* Instruction
Quote the rows between the line holding "Image resolution: width=1024" and the line holding "tap(833, 453)", inclusive, reproducing them character for character.

* Data extract
•••
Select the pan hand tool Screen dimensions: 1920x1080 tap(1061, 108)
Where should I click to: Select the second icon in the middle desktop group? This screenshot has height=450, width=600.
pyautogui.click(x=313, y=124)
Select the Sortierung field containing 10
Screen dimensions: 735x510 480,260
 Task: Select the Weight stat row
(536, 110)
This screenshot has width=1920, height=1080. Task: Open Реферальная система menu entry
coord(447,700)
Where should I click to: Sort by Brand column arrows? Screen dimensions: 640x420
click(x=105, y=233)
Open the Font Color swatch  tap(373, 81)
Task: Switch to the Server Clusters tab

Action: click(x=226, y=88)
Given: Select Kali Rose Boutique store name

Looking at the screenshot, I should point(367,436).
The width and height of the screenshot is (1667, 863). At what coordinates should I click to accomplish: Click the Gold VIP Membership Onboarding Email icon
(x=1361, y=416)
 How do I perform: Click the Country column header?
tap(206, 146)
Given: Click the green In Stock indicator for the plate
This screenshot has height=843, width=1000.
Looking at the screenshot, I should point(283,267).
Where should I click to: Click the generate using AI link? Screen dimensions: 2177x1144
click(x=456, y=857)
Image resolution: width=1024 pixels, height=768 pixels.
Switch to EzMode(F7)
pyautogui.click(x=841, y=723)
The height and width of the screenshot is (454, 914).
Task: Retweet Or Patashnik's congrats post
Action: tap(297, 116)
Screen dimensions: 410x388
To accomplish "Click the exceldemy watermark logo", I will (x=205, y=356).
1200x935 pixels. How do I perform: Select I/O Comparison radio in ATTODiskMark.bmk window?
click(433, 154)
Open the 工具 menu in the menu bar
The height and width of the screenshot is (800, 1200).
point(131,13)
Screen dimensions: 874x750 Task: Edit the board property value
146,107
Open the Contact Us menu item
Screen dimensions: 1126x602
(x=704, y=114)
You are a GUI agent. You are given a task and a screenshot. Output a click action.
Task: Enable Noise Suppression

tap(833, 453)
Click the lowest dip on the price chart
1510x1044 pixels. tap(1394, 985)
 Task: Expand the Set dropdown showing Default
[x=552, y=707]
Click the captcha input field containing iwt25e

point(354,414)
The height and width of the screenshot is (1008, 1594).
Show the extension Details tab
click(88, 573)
•••
* Solution for this task
Image resolution: width=1024 pixels, height=768 pixels.
Switch to EzMode(F7)
pyautogui.click(x=841, y=723)
The height and width of the screenshot is (454, 914).
Task: Retweet Or Patashnik's congrats post
Action: tap(297, 116)
Screen dimensions: 410x388
To accomplish "Click the exceldemy watermark logo", I will (x=205, y=356).
1200x935 pixels. How do I perform: Select I/O Comparison radio in ATTODiskMark.bmk window?
click(433, 154)
Open the 工具 menu in the menu bar
The height and width of the screenshot is (800, 1200).
point(131,13)
Screen dimensions: 874x750 Task: Edit the board property value
146,107
Open the Contact Us menu item
Screen dimensions: 1126x602
(x=704, y=114)
You are a GUI agent. You are given a task and a screenshot. Output a click action.
Task: Enable Noise Suppression

tap(833, 453)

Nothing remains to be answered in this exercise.